Task requirements: Go through the following data and transcribe exactly the stretch of lines from the one holding "Remove Organization Engineer" to the one holding "You are a computer-use agent. 800x407 pixels.", both included.

══ Information provided

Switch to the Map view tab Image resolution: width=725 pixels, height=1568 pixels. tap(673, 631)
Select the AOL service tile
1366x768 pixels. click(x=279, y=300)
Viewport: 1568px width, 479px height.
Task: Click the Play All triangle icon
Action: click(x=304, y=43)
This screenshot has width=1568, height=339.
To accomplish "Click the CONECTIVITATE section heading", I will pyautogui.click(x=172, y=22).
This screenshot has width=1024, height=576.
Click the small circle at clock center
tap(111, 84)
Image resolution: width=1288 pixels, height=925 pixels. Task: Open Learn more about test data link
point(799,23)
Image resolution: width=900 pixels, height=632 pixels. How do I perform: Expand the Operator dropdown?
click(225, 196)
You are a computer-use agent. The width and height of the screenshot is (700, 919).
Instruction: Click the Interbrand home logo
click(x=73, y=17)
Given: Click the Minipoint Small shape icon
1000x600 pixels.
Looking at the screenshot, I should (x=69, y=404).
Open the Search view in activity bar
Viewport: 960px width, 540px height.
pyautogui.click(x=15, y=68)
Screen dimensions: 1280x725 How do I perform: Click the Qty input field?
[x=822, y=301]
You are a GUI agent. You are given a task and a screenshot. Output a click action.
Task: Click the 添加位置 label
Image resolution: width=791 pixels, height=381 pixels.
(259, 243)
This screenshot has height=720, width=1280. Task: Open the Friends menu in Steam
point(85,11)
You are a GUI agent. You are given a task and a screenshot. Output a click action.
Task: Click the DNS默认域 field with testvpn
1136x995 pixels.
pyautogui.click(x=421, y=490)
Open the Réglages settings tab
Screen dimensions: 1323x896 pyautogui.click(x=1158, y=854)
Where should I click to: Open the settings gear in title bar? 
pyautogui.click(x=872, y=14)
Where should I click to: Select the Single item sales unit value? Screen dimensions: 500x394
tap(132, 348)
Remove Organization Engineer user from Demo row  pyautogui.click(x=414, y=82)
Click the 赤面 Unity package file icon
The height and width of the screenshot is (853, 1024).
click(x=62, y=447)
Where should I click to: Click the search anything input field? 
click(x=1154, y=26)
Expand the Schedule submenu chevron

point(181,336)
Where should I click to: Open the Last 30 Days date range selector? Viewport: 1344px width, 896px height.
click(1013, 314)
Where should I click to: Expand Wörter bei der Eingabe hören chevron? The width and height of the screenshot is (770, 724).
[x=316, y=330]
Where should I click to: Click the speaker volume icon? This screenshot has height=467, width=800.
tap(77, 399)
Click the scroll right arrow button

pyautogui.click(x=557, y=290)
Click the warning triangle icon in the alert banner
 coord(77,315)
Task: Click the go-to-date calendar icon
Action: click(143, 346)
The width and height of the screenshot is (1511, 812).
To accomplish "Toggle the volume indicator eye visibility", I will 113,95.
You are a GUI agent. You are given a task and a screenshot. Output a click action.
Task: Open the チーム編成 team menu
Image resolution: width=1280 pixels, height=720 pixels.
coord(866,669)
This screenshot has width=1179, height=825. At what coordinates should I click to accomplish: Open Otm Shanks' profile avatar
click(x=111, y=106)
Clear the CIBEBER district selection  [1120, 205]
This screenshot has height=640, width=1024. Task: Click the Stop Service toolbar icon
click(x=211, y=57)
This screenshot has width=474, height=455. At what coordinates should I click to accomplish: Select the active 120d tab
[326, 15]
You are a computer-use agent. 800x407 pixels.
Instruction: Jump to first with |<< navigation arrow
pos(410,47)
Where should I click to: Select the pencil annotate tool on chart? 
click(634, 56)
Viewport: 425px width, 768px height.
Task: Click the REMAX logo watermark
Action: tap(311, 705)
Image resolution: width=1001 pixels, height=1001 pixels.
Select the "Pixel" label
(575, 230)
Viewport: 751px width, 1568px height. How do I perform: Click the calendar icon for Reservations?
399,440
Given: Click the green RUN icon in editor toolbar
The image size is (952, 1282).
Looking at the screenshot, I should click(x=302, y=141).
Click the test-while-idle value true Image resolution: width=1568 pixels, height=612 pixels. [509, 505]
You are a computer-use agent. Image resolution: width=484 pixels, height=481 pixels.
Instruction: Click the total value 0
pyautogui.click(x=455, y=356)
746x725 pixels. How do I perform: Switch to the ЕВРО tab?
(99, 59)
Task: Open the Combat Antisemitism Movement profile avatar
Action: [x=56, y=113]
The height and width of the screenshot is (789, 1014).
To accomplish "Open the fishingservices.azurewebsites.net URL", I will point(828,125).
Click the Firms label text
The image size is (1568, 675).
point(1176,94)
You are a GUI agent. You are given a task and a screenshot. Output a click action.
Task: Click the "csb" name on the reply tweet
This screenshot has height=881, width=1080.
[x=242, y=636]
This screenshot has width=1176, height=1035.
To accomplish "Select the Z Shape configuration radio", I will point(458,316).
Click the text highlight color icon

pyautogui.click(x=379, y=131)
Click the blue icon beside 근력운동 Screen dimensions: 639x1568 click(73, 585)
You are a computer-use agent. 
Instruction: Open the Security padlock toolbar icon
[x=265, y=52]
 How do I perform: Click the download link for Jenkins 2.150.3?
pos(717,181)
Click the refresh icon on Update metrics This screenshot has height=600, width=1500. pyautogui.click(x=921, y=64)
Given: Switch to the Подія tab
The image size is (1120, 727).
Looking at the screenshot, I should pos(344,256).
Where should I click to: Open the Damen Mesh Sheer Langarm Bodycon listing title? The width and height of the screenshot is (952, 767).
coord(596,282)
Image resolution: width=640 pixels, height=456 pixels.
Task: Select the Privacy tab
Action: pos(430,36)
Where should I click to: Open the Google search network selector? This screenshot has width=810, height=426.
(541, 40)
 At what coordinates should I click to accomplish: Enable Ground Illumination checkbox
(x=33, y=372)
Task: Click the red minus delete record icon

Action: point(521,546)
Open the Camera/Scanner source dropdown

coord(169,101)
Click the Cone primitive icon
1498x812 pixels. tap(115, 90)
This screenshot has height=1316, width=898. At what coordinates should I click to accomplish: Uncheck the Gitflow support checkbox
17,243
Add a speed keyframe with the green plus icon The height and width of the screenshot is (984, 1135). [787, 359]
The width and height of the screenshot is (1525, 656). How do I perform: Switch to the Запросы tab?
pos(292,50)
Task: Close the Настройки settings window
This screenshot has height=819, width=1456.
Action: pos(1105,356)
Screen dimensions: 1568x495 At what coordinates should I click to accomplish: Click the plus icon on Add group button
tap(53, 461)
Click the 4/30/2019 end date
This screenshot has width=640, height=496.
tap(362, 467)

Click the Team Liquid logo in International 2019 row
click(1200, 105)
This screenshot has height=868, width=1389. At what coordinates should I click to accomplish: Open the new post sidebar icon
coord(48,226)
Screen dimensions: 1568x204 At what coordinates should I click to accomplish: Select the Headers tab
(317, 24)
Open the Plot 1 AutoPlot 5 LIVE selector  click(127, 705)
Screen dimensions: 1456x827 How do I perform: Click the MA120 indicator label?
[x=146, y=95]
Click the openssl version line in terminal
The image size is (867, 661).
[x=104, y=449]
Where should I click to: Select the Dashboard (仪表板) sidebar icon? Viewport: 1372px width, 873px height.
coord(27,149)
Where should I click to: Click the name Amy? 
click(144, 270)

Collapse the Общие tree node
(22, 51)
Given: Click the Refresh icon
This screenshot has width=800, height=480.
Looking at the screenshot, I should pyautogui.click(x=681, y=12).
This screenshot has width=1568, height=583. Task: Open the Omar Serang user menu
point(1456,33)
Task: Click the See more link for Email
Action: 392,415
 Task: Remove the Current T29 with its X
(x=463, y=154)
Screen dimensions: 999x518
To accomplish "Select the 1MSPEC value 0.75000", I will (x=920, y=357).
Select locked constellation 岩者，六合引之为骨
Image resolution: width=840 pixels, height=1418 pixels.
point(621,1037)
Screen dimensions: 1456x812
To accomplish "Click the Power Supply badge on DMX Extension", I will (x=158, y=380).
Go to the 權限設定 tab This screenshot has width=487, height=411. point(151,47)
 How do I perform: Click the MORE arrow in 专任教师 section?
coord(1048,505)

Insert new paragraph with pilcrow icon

════

Written response:
Remove Organization Engineer user from Demo row  pyautogui.click(x=414, y=82)
Click the 赤面 Unity package file icon
The height and width of the screenshot is (853, 1024).
click(x=62, y=447)
Where should I click to: Click the search anything input field? 
click(x=1154, y=26)
Expand the Schedule submenu chevron

point(181,336)
Where should I click to: Open the Last 30 Days date range selector? Viewport: 1344px width, 896px height.
click(1013, 314)
Where should I click to: Expand Wörter bei der Eingabe hören chevron? The width and height of the screenshot is (770, 724).
[x=316, y=330]
Where should I click to: Click the speaker volume icon? This screenshot has height=467, width=800.
tap(77, 399)
Click the scroll right arrow button

pyautogui.click(x=557, y=290)
Click the warning triangle icon in the alert banner
 coord(77,315)
Task: Click the go-to-date calendar icon
Action: click(143, 346)
The width and height of the screenshot is (1511, 812).
To accomplish "Toggle the volume indicator eye visibility", I will 113,95.
You are a GUI agent. You are given a task and a screenshot. Output a click action.
Task: Open the チーム編成 team menu
Image resolution: width=1280 pixels, height=720 pixels.
coord(866,669)
This screenshot has width=1179, height=825. At what coordinates should I click to accomplish: Open Otm Shanks' profile avatar
click(x=111, y=106)
Clear the CIBEBER district selection  [1120, 205]
This screenshot has height=640, width=1024. Task: Click the Stop Service toolbar icon
click(x=211, y=57)
This screenshot has width=474, height=455. At what coordinates should I click to accomplish: Select the active 120d tab
[326, 15]
You are a computer-use agent. 800x407 pixels.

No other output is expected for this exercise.